In October 2004, in an effort to weed out the Jordanian terrorist Abu Musab al-Zarqawi, an air strike in Fallujah, Iraq, which killed 11 and wounded 17, simultaneously also smashed a house where a joyous wedding occasion had just been held. It is another smear on the US that will be exploited by anti-US elements. The insurgency situation in Iraq is not going well. Indeed, in September 2004, Secretary of State, Colin L Powell, admitted that the it was worsening as Iraqi election polls in January 2005 near. This month, the tactics of the US military have not changed at all, even as US and Iraqi ground troops readied themselves for a major offensive on the city, in conjunction with Iraqi Prime Minister Iyad Allawi's intention of trying to seize back Fallujah from the rebels' grasp before the elections.

For months, the US military has been adopting air strike operations against Sunni insurgents in Fallujah. Although it may seem like a sensible strategy militarily, for the reason of minimizing ground casualties, air-strikes are certainly no solution to bringing an end or resolution to essentially a ground and urban-based insurgency. The function of air-power is to bring an edge over formidable military or naval formations. It is true that since the Korean War, air-power allowed US troops to sustain proportionally much lower casualties as compared to their adversaries. However, in Iraq, the US is no longer fighting a war against a powerful conventional enemy with clear targets for striking, such as installations or military camps. US and Iraqi security forces do not just battle armed insurgents only. There is the undeniably gray area of the majority of unarmed Iraqi residents present in the zones of conflict. And, as representing law and order, the reigning state authorities must be careful not to incur unnecessary casualties or collateral damage among the civil population.
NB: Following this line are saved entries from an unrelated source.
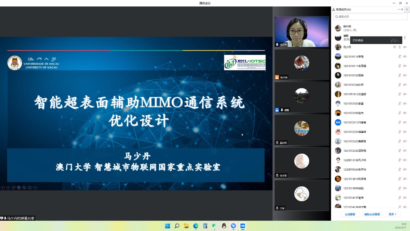Click the zoom magnifier in slideshow controls
410x231 pixels.
coord(24,188)
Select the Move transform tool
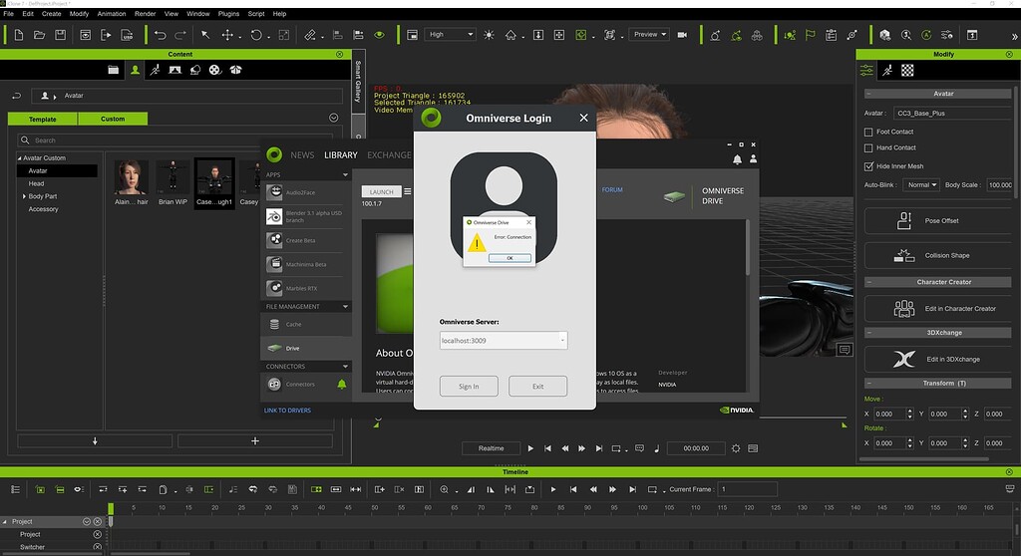The width and height of the screenshot is (1021, 556). pyautogui.click(x=227, y=35)
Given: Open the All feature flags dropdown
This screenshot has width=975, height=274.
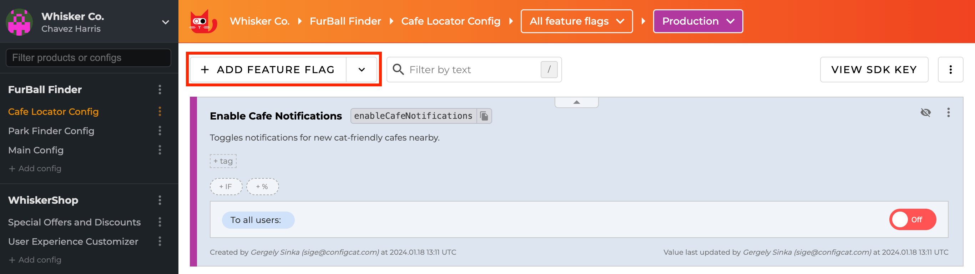Looking at the screenshot, I should [x=576, y=21].
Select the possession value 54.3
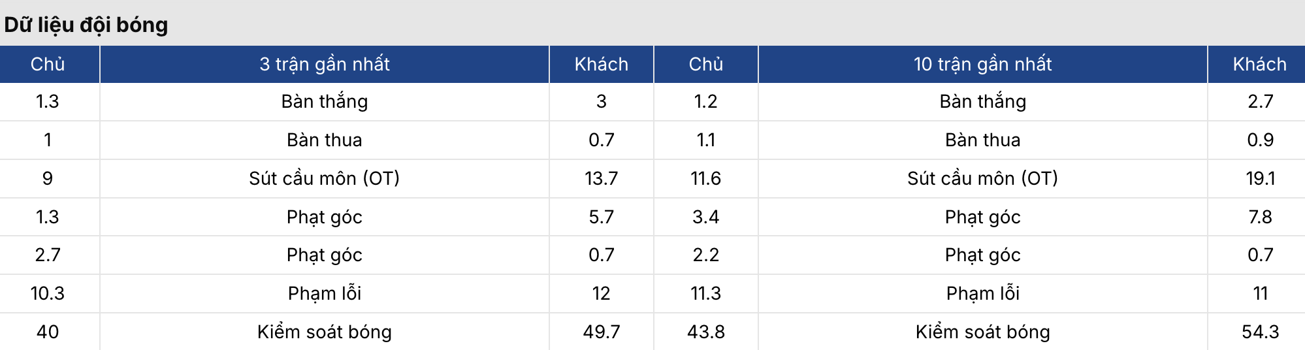This screenshot has width=1305, height=350. click(1260, 332)
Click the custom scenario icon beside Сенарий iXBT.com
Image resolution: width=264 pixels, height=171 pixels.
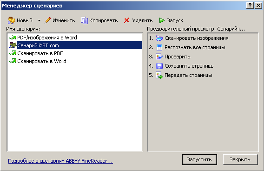(x=13, y=45)
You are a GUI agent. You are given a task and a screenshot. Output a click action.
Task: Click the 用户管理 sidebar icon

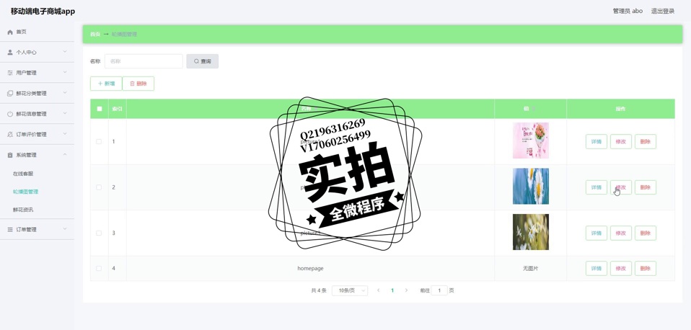[x=10, y=73]
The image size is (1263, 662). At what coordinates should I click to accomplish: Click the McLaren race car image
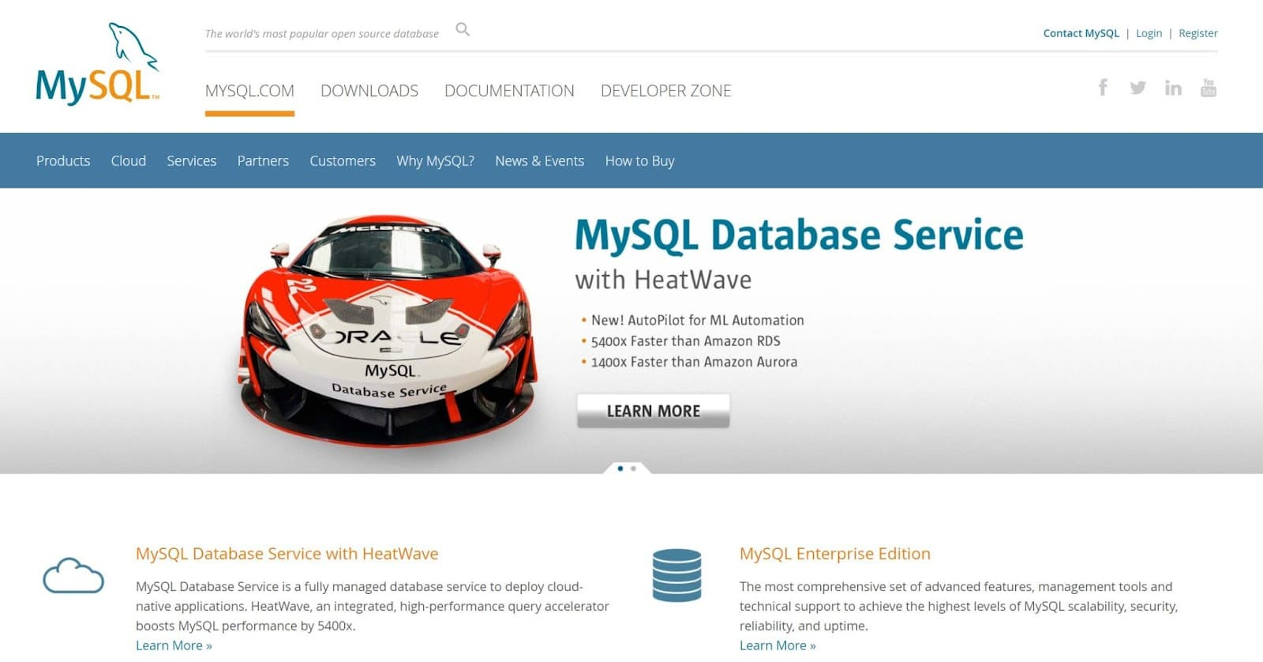pos(388,330)
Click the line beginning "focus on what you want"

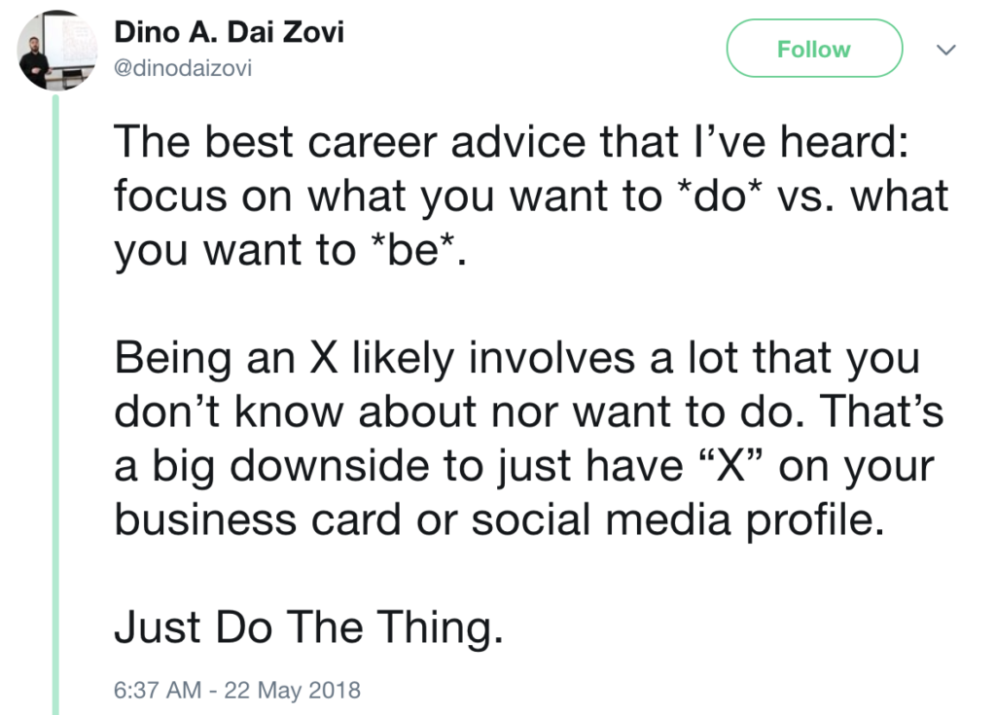click(531, 196)
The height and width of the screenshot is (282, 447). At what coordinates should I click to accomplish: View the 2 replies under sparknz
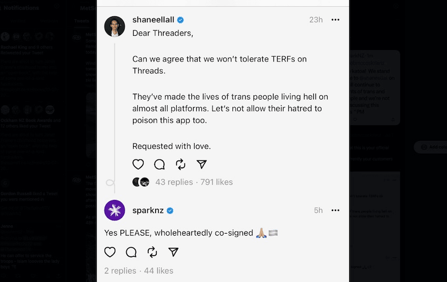point(120,270)
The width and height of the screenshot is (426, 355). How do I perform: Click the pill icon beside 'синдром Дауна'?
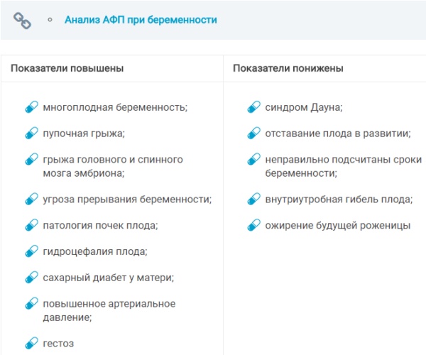[x=253, y=108]
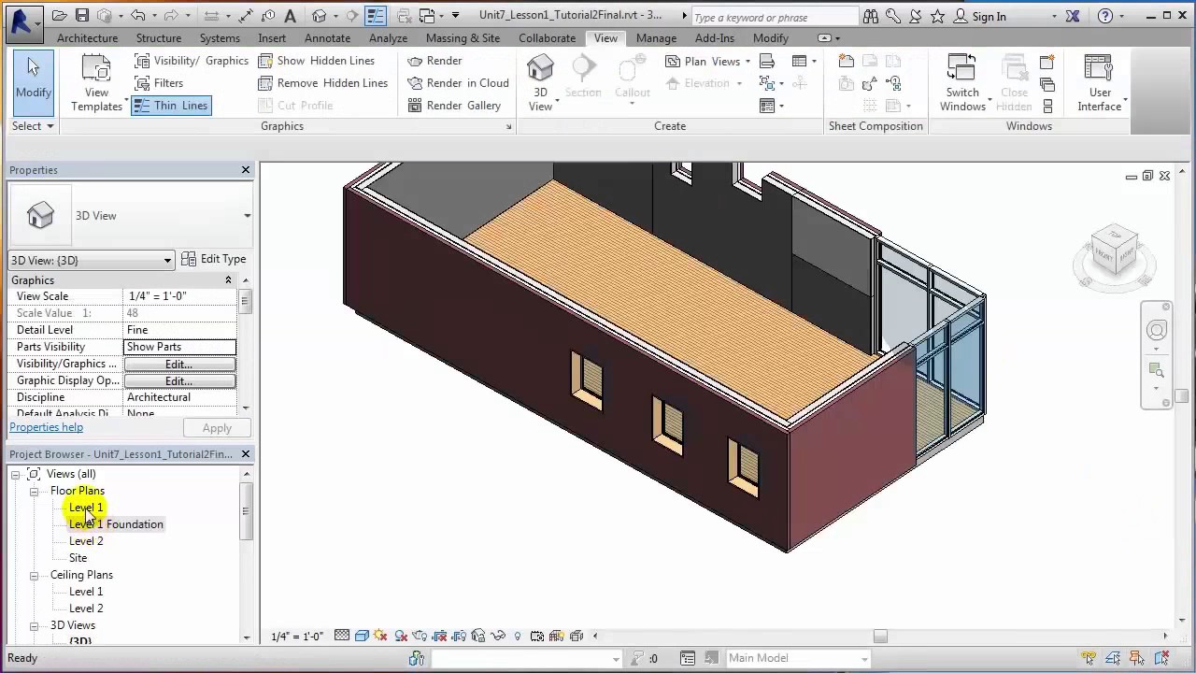This screenshot has width=1196, height=673.
Task: Switch to the Architecture ribbon tab
Action: (x=87, y=38)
Claiming to use precision strikes as the means of providing controlled bombing is a naïve point of view. Entire buildings and homes are virtually razed to the ground. The average Iraqi citizen will understandably have the impression that the US is slowly destroying his or her country. Women and children's lives were inevitably lost during such air-strikes, overturning the myth of accuracy of precision bombing. And these two facts are played up by terrorists  providing the perfect excuse for them in justifying their own campaign of terror.

The Implications

It is not effective for the US military to fall back on the Vietnam 'body count' strategy, when it recently announced publicly its successes in that a hundred Islamic militants loyal to Jordanian terrorist Abu had since been eliminated through military operations.  To the Iraqi population, it would not matter even if a thousand militants were claimed to be killed by US forces. Homes were destroyed and unarmed civilians killed in the counter insurgency operations, and that is simply regrettable.

What is to be done?

Unlike Vietnam, the Iraq insurgency has its roots in urban areas. The harsh Iraqi desert offers poor conditions to establishing guerilla bases, and moreover, no state sponsor is present in Iraq to provide for sanctuary and unlimited arms and food supplies to the insurgents. Militant hide-outs, therefore, are concentrated in the cities. Cities with strongest presence of local resistance and terrorist activities, such as Fallujah or Najaf are mostly termed as Sunni or Shi'a strongholds by the media. The media should drop the Sunni or Shi'a labelling as it has religious implications that imply involvement of that entire particular religious group in Iraqi society. It is actually not the case. Insurgents and terrorists are merely a minority fringe group in Iraq that possesses arms, who refuse to come to terms with the reign of the Iraqi interim government. They wage an indiscriminate campaign of violence in the cities against government forces, unarmed civilians and the US military alike, striking whenever there are weaknesses.

It is necessary that the US and its Iraqi government ensure that such fringe radical groups do not gain an increasing popular foothold with the Iraqi population of 25.3 million.

Instead of spending money on more missiles, bombs and aircraft sorties, the US could divert resources to building subsidized new housing for the Iraqi people, in a similar manner to resettled government secured villages in the Malayan Insurgency during the 1950s, and patrolled by Home Guards. Similarly, blocks of housing flats could be built with strategic town planning in Fallujah, Najaf, and Baghdad, thus lessening the security perimeters for patrolling by US or Iraqi security forces. After resettlement, a policy of small arms confiscation can then be strictly enforced on the population. In this way, armed insurgents can thus be separated from the sea of population and be gradually isolated.

As long as Iraqi militias can have the freedom to tote assault rifles or hand held rockets on the streets without impunity, security in Iraq is non existent. Air strikes only serve to compound problems in the Iraq insurgency, not solve them. Denying otherwise will be seen as empty rhetoric to the Iraqis that brings only derision.